··· Data supplied ···

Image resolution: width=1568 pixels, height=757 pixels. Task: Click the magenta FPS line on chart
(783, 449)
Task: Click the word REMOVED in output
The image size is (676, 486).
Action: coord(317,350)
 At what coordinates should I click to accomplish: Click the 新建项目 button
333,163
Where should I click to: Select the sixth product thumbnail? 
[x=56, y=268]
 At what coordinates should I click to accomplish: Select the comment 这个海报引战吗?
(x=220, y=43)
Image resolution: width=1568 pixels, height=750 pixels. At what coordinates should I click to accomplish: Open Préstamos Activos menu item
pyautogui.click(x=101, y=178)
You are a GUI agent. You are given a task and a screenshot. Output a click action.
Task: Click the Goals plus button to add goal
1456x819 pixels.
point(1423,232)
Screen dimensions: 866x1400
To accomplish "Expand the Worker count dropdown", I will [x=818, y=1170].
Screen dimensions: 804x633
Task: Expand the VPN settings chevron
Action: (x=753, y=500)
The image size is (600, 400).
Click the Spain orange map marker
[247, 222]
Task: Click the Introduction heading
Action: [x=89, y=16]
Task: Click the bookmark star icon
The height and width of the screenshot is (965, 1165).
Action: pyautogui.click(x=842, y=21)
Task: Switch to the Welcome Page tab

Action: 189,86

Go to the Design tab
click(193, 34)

···

• What you should do: Return every record above. Copy each one exactly.

• Written answer:
Image resolution: width=1568 pixels, height=757 pixels. Task: Click the magenta FPS line on chart
(783, 449)
Task: Click the word REMOVED in output
The image size is (676, 486).
Action: coord(317,350)
 At what coordinates should I click to accomplish: Click the 新建项目 button
333,163
Where should I click to: Select the sixth product thumbnail? 
[x=56, y=268]
 At what coordinates should I click to accomplish: Select the comment 这个海报引战吗?
(x=220, y=43)
Image resolution: width=1568 pixels, height=750 pixels. At what coordinates should I click to accomplish: Open Préstamos Activos menu item
pyautogui.click(x=101, y=178)
You are a GUI agent. You are given a task and a screenshot. Output a click action.
Task: Click the Goals plus button to add goal
1456x819 pixels.
point(1423,232)
Screen dimensions: 866x1400
To accomplish "Expand the Worker count dropdown", I will [x=818, y=1170].
Screen dimensions: 804x633
Task: Expand the VPN settings chevron
Action: (x=753, y=500)
The image size is (600, 400).
Click the Spain orange map marker
[247, 222]
Task: Click the Introduction heading
Action: [x=89, y=16]
Task: Click the bookmark star icon
The height and width of the screenshot is (965, 1165).
Action: pyautogui.click(x=842, y=21)
Task: Switch to the Welcome Page tab

Action: 189,86

Go to the Design tab
click(193, 34)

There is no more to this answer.